Kaum nähert sich der Kalender dem Weihnachtsfest, scheint es in der Politik und in den Medien nur noch mitfühlende, gar empathische Menschen zu geben. Rund um die Uhr wird betroffen und mahnend von der „wachsenden Armut“ und „großen Kluft in der Gesellschaft“ gesäuselt. In den großen bürgerlichen Leitmedien dürfen sich die verkannten Sozialreporter austoben, und auch der hinterletzte Parteifuzzi fühlt sich derzeit bemüßigt, etwas von „notwendigen Konsequenzen“ aus den derzeit fast im Tagestakt veröffentlichten Armutsstatistiken zu faseln. Natürlich nicht ohne zu erwähnen, dass man dafür seiner Truppe bei den kommenden Wahlen die Stimme geben müsse. Kurzum: Es ist ekelhaft.
Schlechte Laune machen mir weder die wachsende Armut noch die Heuchelei der Politiker und Meinungsmacher. Mich ärgern eher das kollektive Unvermögen der Marginalisierten, sich gegen die herrschenden Zustände aufzulehnen und meine arg limitierten Möglichkeiten, derartige Prozesse voranzubringen. Schlechte Laune macht mir ferner eine zunehmend aggressiver auftretende Mittelschicht, die sich aus lauter Angst vor dem eigenem Abstieg nur noch um die eigenen kleinen Pfründe und Nischen kümmert. Sie rottet sich zusammen, um „ihre“ Grundschulen gegen Kinder aus „bildungsfernen Schichten“ abzuschotten. Sie schließt sich in klandestinen Genossenschaften zusammen, um sich – mit öffentlicher Unterstützung – dauerhaft bezahlbaren Wohnraum zu schaffen. Wer nicht genug Eigenkapital mitbringt, muss aber leider draußen bleiben. Sie nistet sich in begehrten Altstadtgebieten in „Stadtteilvertretungen“ und „Kiezbeiräten“ ein, „kämpft“ unermüdlich für ein paar Fahrradstreifen, verkehrsberuhigte Zonen und Grünflächen, erklärt sich aber für die Verdrängung Einkommensschwacher aus diesen Vierteln für nicht zuständig. Sie zelebriert ihren verlogenen Öko-, Fairtrade-, Kultur- und Genuss-Lebensstil, benimmt sich dabei hochgradig asozial und behauptet noch dreist, das alles sei irgendwie nachhaltig.

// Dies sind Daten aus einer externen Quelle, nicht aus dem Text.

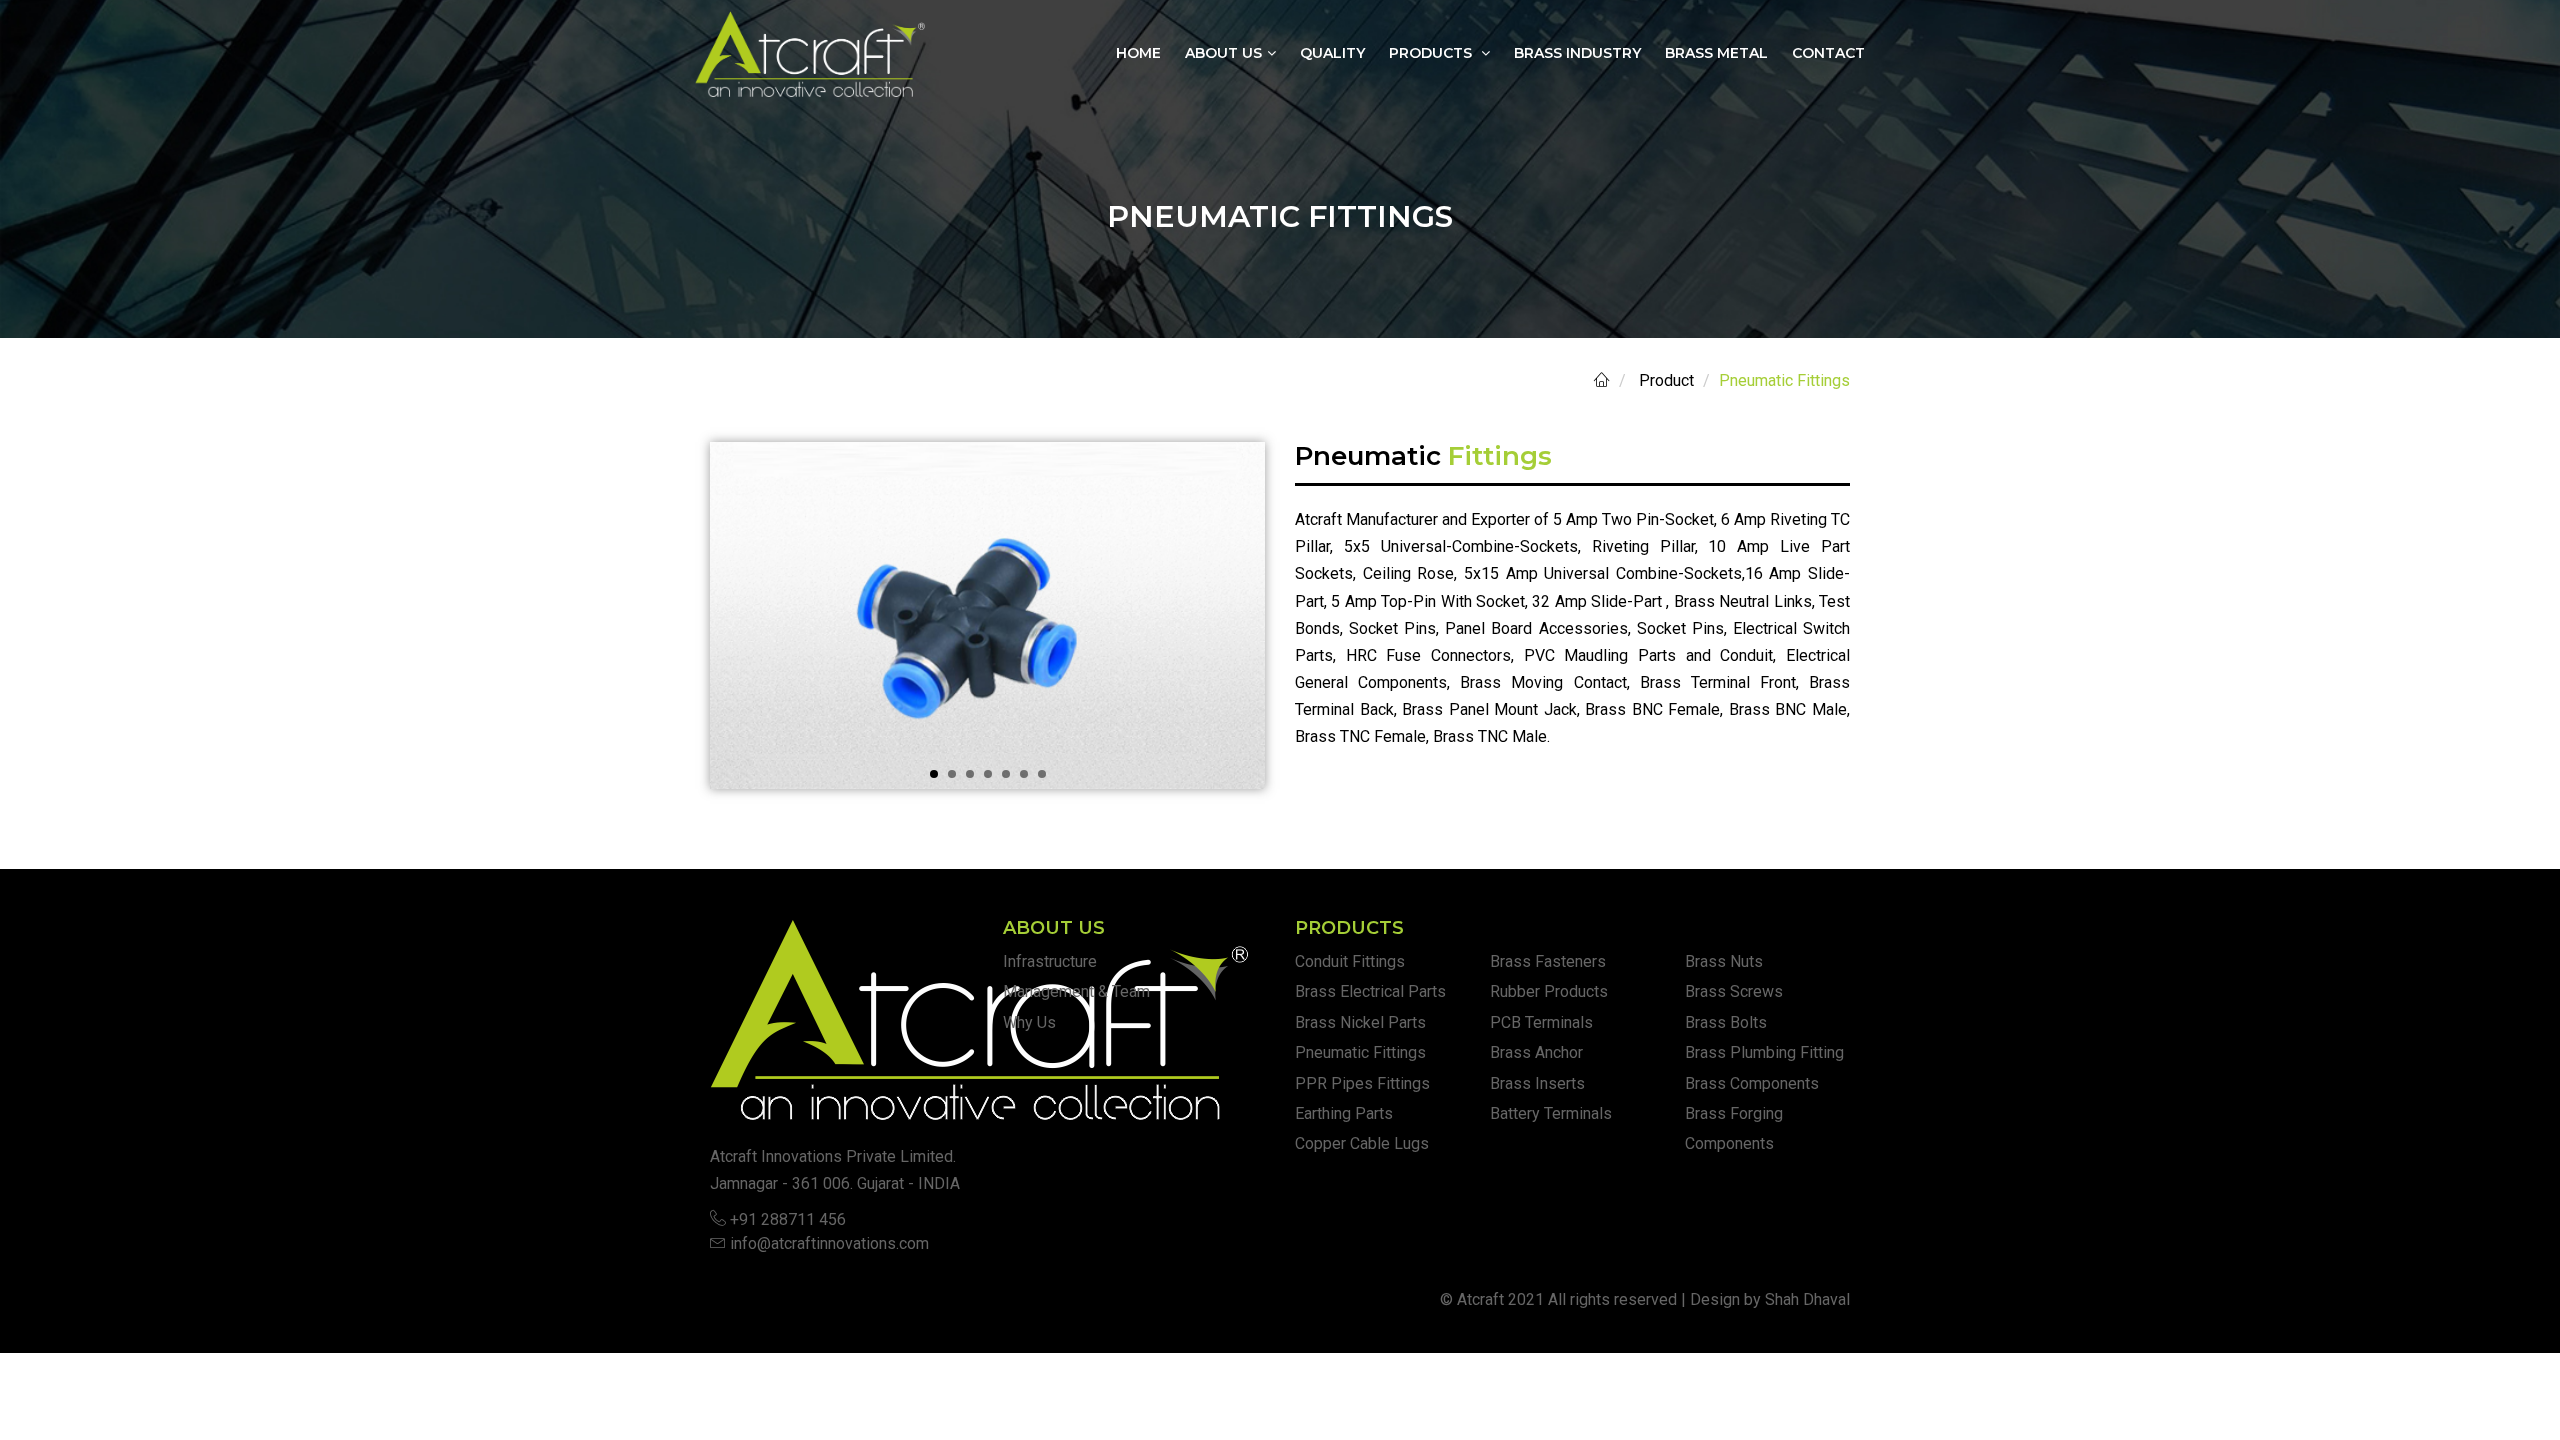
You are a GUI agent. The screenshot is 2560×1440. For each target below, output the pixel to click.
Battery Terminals (1551, 1113)
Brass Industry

Ich gehöre nicht dazu, aber ich lasse mir von diesem Gesindel meine Freude an guten Lebens-und Genussmitteln, an Musik und Literatur nicht schmälern. Ich habe kein schlechtes Gewissen, wenn ich mir zum Jahresende im Rahmen meiner Möglichkeiten mal was gönne. Die dafür von mir aufgewendete Kohle stammt auch nicht aus dicken Erbschaften oder Kapitalerträgen, sondern aus den bescheidenen Einkünften meiner Arbeit. Ich habe kein schlechtes Gewissen, wenn ich jetzt wieder mal Austern kaufe, ziemlich edle Weine zur Wildschweinkeule auftische, eine feine Käseplatte zusammenstelle und mich an meiner exquisiten Sammlung spätbarocker Meisterwerke in hervorragenden Einspielungen erfreue. Ich habe eine warme Wohnung und beziehe auch Strom. Viele andere haben das nicht, und es werden immer mehr. Also doch schlechtes Gewissen? Keinesfalls!
Das Jahr nähert sich dem Ende. Ich hoffe, 2013 weht den Bankern, ihren Politikern und dieser riesigen Korona von satten, feisten Dumpfbacken ein schärferer Wind ins Gesicht. Es gibt für die menschenwürdige Binnenentwicklung dieser Gesellschaft nur ein vernünftiges, zukunftsfähiges Programm. Und das beinhaltet 1.) Umverteilung, 2.) Umverteilung und 3.) Umverteilung. Damit sich immer mehr und perspektivisch alle hier lebenden Menschen eine angemessene Wohnung, gute, gesunde Lebensmittel, anständigen Wein und ab und zu mal ein Buch oder eine Konzertkarte leisten können. Und jetzt knacke ich mir ein paar Austern, brate anschließend ein frisches Zanderfilet aus Mecklenburg, trinke dazu eine trockene Rieslung Auslese vom Spitzenwinzer Steffens-Kess und gönne mir abschließend einen frisch gemahlenen Super-Espresso von einer kleinen Privatrösterei. Genuss ist bekanntlich auch eine Form der (mentalen) Notwehr.
Danke. Mehr gibt es dazu nicht zu sagen. Ich ekele mich mit.